Here is how my cloudbuild.yaml looks like.
A few important points to note here:
While cloning the repository I cannot give any external URL. So, what happens here is when you create a build trigger, google creates another repository in the Google domain which basically points to the external source control like Bitbucket in my case. You can find this in the Google Source Control section.
Secondly, I am creating a tag latest for the container image so that I can refer it in the Kubernetes deployment descriptor which I named as kubedeployment.yaml. kubedeployment.yaml is referenced in the cloudbuild.yaml as you can see below
steps:
- name: gcr.io/cloud-builders/git
args: ['clone', 'https://source.developers.google.com/p/aus2018/r/bitbucket-saptarshibasu-aus']
- name: 'gcr.io/cloud-builders/docker'
args: ["build", "-t", "gcr.io/aus2018/aus:$REVISION_ID", "."]
- name: 'gcr.io/cloud-builders/docker'
args: ["tag", "gcr.io/aus2018/aus:$REVISION_ID", "gcr.io/aus2018/aus:latest"]
- name: 'gcr.io/cloud-builders/docker'
args: ["push", "gcr.io/aus2018/aus:$REVISION_ID"]
- name: 'gcr.io/cloud-builders/docker'
args: ["push", "gcr.io/aus2018/aus:latest"]

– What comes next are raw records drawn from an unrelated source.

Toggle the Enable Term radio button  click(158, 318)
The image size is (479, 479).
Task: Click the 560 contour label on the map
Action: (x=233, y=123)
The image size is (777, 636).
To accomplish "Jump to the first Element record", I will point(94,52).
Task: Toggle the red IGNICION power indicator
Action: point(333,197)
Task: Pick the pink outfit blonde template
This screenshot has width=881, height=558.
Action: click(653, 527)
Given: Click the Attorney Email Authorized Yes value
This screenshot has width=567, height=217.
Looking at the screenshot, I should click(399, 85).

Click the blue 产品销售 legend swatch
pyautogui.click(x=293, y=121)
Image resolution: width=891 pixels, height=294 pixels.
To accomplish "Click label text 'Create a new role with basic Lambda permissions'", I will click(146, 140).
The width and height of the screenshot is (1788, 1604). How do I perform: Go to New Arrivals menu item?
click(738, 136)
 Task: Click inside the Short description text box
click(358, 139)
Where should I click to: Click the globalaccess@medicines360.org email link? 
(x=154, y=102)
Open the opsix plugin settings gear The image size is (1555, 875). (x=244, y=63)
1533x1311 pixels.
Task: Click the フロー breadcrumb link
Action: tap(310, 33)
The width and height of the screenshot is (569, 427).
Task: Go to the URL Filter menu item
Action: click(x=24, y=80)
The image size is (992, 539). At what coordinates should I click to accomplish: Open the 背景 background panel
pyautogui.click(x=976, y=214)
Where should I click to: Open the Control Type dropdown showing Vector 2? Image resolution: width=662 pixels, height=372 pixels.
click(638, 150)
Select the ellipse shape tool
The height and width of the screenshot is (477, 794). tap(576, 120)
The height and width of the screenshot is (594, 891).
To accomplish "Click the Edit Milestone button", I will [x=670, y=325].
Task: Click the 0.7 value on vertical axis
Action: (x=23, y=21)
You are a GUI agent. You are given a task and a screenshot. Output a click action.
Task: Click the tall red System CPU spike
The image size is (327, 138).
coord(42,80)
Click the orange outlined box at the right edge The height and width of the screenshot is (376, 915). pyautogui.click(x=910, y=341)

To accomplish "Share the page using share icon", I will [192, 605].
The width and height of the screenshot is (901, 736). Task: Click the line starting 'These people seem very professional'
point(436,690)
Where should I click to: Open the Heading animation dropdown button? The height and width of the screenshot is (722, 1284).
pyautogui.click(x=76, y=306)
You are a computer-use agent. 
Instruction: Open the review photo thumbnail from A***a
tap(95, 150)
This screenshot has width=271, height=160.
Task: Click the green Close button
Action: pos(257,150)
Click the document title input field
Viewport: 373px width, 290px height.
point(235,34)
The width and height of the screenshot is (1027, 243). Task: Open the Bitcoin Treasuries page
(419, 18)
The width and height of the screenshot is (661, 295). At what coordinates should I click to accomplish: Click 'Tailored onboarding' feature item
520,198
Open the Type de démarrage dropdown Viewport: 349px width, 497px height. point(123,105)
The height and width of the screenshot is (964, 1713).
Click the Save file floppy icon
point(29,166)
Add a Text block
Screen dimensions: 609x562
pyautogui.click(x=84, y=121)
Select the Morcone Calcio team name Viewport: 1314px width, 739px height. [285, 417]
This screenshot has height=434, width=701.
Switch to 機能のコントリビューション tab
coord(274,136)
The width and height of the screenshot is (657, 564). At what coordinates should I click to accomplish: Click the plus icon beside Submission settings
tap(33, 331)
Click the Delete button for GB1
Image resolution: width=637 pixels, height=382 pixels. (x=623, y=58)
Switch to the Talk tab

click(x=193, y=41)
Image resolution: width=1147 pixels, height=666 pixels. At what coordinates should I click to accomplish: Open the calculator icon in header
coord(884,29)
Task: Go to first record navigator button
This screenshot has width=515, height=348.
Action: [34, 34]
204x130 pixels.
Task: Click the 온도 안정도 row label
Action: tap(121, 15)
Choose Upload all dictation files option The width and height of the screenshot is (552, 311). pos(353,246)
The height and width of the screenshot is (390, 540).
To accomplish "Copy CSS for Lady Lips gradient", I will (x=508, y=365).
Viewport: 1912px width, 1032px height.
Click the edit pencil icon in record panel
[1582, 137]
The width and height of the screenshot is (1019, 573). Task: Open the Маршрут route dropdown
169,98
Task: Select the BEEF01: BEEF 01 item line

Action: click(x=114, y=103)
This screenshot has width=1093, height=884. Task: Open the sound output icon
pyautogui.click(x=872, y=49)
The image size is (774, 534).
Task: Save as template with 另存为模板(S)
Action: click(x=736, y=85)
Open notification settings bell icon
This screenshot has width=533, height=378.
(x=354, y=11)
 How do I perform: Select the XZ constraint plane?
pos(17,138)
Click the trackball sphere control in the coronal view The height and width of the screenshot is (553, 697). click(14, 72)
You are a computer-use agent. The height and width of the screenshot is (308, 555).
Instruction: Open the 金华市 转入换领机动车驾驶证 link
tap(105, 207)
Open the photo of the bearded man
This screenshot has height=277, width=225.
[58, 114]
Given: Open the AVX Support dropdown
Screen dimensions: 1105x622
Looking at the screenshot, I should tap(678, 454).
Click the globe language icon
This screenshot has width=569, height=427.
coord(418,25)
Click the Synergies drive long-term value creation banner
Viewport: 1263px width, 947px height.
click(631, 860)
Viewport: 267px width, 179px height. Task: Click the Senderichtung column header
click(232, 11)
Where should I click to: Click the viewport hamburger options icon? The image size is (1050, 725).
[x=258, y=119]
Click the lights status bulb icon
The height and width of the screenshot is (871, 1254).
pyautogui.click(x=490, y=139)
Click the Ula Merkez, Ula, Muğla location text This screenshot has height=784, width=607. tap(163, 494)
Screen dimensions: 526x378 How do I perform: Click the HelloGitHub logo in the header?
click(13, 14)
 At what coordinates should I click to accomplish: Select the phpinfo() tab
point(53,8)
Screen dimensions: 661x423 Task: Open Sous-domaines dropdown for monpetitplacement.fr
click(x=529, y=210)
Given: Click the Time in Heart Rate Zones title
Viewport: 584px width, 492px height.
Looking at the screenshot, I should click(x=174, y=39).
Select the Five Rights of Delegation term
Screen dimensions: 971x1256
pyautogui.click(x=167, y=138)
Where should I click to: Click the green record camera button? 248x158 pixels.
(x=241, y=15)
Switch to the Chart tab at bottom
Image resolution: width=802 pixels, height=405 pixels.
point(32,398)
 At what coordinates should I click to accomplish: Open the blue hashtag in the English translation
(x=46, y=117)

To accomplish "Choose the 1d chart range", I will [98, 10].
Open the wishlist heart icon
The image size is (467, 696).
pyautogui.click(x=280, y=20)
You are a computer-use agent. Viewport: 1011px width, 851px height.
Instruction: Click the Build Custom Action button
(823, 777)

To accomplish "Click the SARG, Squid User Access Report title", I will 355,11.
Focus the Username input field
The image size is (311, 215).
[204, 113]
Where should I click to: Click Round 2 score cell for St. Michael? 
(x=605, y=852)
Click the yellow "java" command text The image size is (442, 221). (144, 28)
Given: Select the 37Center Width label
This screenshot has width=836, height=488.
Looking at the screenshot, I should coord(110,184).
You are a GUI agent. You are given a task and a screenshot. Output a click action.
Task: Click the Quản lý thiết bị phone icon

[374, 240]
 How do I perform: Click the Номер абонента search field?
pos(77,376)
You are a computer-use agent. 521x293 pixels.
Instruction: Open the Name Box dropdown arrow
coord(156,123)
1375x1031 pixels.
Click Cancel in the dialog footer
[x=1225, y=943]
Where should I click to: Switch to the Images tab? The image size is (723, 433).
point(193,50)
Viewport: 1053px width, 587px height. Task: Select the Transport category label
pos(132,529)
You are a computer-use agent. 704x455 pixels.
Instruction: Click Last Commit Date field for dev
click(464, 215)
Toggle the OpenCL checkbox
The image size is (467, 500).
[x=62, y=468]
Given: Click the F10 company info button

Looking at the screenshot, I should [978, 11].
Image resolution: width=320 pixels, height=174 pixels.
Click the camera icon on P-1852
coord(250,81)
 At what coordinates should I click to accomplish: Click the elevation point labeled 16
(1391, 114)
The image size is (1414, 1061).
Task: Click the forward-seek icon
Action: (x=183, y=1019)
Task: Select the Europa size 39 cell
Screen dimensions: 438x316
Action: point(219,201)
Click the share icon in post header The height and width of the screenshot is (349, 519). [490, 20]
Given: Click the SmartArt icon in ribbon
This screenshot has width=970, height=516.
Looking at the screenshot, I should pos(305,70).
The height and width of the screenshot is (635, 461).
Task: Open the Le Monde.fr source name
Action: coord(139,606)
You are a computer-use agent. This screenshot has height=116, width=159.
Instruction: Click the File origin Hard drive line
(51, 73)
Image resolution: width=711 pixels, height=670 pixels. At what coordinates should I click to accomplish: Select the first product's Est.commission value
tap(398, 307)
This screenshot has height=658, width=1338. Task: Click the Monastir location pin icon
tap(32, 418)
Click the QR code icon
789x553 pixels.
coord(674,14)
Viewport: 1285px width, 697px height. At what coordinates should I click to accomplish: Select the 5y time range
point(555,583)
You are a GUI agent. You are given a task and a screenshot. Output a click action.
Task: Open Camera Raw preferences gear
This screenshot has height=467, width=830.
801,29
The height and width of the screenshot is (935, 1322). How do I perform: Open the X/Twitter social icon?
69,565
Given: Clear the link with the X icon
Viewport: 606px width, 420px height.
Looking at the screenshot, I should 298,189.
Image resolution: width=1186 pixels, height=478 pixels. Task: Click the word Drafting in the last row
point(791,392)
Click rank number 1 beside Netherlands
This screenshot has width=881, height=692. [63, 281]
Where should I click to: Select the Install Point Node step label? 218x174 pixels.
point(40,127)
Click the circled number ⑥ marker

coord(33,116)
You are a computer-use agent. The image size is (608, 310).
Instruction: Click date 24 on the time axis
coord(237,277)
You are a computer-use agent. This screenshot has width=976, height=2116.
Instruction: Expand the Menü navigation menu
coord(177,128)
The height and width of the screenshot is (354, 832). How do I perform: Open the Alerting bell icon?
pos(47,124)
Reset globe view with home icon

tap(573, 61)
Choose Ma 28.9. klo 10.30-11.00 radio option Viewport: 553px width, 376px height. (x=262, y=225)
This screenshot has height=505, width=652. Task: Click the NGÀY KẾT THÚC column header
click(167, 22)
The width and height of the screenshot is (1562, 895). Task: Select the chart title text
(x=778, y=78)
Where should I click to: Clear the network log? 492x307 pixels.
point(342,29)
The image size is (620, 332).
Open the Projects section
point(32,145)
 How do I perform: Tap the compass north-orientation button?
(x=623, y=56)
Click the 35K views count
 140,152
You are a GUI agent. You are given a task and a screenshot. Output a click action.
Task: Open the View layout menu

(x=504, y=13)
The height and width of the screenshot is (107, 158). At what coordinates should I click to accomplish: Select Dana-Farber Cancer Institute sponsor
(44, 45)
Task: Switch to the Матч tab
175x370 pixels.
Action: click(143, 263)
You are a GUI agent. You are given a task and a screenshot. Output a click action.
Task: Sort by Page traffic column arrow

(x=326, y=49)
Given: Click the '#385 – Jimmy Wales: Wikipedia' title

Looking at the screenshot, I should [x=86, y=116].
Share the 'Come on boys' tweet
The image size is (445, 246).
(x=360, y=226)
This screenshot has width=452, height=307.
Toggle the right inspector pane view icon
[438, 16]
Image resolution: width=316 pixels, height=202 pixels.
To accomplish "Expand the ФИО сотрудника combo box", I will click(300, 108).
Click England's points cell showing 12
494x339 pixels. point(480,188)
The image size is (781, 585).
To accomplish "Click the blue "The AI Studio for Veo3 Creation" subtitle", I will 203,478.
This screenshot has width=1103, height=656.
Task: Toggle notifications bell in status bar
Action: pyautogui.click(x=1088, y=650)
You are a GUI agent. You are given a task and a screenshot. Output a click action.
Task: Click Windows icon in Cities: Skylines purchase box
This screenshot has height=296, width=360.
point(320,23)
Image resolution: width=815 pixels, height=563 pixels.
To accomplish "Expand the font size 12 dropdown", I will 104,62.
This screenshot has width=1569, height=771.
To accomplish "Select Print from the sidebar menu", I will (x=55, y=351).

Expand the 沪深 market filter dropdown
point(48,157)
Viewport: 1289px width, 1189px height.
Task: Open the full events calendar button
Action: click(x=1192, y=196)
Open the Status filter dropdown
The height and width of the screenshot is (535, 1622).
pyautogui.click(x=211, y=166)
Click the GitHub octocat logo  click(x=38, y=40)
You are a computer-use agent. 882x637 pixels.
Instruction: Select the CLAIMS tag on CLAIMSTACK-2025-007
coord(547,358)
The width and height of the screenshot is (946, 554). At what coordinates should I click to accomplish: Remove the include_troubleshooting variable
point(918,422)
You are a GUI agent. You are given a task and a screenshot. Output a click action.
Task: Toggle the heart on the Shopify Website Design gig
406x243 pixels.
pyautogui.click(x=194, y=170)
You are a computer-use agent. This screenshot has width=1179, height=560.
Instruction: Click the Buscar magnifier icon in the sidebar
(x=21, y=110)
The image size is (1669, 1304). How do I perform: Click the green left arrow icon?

- name: 'gcr.io/cloud-builders/kubectl'
args:
- 'create'
- '-f'
- 'kubedeployment.yaml'
env:
- 'CLOUDSDK_COMPUTE_ZONE=asia-south1-a'
- 'CLOUDSDK_CONTAINER_CLUSTER=aus'
Finally, here is how the kubedeployment.yaml looks:
apiVersion: extensions/v1beta1
kind: Deployment
metadata:
name: aus-deploy
spec:
replicas: 1
selector:
matchLabels:
app: aus
template:
metadata:
labels:
app: aus
spec:
containers:
- name: aus
image: gcr.io/aus2018/aus:latest
ports:
- containerPort: 4000
---
apiVersion: v1
kind: Service
metadata:
name: aus-svc
labels:
app: aus
spec:
type: NodePort
selector:
app: aus
ports:
- protocol: TCP
port: 80
targetPort: 4000
---
apiVersion: extensions/v1beta1
kind: Ingress
metadata:
name: aus-ing
spec:
backend:
serviceName: aus-svc
servicePort: 80
Once deployment is complete after a few minutes, you'll get the Ingress URL. And then after a few minutes you app starts showing up at the URL.
You are definitely going to customise this to fit your needs. However, I hope, this would probably give you a starting point.